* Brief
Please retype all of the data below, word for word.
--- Supplied data Enclosed Below ---
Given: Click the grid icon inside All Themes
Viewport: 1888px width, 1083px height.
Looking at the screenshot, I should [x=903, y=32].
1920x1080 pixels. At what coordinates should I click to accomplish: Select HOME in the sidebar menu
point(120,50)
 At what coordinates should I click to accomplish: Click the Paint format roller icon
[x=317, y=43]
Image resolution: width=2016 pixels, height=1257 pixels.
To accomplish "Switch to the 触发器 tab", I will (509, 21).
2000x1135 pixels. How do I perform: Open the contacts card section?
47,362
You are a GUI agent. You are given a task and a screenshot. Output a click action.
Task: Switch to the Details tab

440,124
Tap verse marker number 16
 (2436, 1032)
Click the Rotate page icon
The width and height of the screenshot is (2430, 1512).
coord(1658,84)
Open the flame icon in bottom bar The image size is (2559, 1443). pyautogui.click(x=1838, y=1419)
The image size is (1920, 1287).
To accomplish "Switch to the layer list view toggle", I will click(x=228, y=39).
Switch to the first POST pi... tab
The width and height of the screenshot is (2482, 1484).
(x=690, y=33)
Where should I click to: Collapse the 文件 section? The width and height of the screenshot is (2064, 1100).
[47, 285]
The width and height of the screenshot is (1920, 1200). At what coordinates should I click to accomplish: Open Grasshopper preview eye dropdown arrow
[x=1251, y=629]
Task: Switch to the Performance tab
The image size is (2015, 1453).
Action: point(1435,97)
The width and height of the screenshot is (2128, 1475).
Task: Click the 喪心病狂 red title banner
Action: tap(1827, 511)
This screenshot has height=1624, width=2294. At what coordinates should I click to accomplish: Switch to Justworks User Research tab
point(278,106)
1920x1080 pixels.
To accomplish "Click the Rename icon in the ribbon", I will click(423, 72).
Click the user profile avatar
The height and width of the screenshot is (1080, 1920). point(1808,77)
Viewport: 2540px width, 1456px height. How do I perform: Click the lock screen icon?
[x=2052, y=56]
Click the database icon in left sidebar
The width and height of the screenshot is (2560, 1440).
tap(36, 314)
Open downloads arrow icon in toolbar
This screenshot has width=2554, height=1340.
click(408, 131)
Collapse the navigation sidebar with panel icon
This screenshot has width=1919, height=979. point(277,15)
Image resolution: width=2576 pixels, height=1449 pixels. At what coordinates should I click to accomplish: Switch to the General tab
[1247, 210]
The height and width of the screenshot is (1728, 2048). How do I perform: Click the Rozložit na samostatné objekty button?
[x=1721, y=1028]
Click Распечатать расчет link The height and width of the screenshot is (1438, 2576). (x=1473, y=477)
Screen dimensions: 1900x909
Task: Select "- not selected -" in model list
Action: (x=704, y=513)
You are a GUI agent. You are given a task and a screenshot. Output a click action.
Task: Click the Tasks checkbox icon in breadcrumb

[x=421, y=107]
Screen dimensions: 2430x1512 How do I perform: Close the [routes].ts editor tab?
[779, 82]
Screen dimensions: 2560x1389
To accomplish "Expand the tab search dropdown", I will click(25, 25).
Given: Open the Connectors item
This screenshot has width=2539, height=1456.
--- End of Enclosed Supplied data ---
* Reply to the exercise
Given: Click the grid icon inside All Themes
Viewport: 1888px width, 1083px height.
Looking at the screenshot, I should [x=903, y=32].
1920x1080 pixels. At what coordinates should I click to accomplish: Select HOME in the sidebar menu
point(120,50)
 At what coordinates should I click to accomplish: Click the Paint format roller icon
[x=317, y=43]
Image resolution: width=2016 pixels, height=1257 pixels.
To accomplish "Switch to the 触发器 tab", I will (509, 21).
2000x1135 pixels. How do I perform: Open the contacts card section?
47,362
You are a GUI agent. You are given a task and a screenshot. Output a click action.
Task: Switch to the Details tab

440,124
Tap verse marker number 16
 (2436, 1032)
Click the Rotate page icon
The width and height of the screenshot is (2430, 1512).
coord(1658,84)
Open the flame icon in bottom bar The image size is (2559, 1443). pyautogui.click(x=1838, y=1419)
The image size is (1920, 1287).
To accomplish "Switch to the layer list view toggle", I will click(x=228, y=39).
Switch to the first POST pi... tab
The width and height of the screenshot is (2482, 1484).
(x=690, y=33)
Where should I click to: Collapse the 文件 section? The width and height of the screenshot is (2064, 1100).
[47, 285]
The width and height of the screenshot is (1920, 1200). At what coordinates should I click to accomplish: Open Grasshopper preview eye dropdown arrow
[x=1251, y=629]
Task: Switch to the Performance tab
The image size is (2015, 1453).
Action: point(1435,97)
The width and height of the screenshot is (2128, 1475).
Task: Click the 喪心病狂 red title banner
Action: tap(1827, 511)
This screenshot has height=1624, width=2294. At what coordinates should I click to accomplish: Switch to Justworks User Research tab
point(278,106)
1920x1080 pixels.
To accomplish "Click the Rename icon in the ribbon", I will click(423, 72).
Click the user profile avatar
The height and width of the screenshot is (1080, 1920). point(1808,77)
Viewport: 2540px width, 1456px height. How do I perform: Click the lock screen icon?
[x=2052, y=56]
Click the database icon in left sidebar
The width and height of the screenshot is (2560, 1440).
tap(36, 314)
Open downloads arrow icon in toolbar
This screenshot has width=2554, height=1340.
click(408, 131)
Collapse the navigation sidebar with panel icon
This screenshot has width=1919, height=979. point(277,15)
Image resolution: width=2576 pixels, height=1449 pixels. At what coordinates should I click to accomplish: Switch to the General tab
[1247, 210]
The height and width of the screenshot is (1728, 2048). How do I perform: Click the Rozložit na samostatné objekty button?
[x=1721, y=1028]
Click Распечатать расчет link The height and width of the screenshot is (1438, 2576). (x=1473, y=477)
Screen dimensions: 1900x909
Task: Select "- not selected -" in model list
Action: (x=704, y=513)
You are a GUI agent. You are given a task and a screenshot. Output a click action.
Task: Click the Tasks checkbox icon in breadcrumb

[x=421, y=107]
Screen dimensions: 2430x1512 How do I perform: Close the [routes].ts editor tab?
[779, 82]
Screen dimensions: 2560x1389
To accomplish "Expand the tab search dropdown", I will click(25, 25).
Given: Open the Connectors item
This screenshot has width=2539, height=1456.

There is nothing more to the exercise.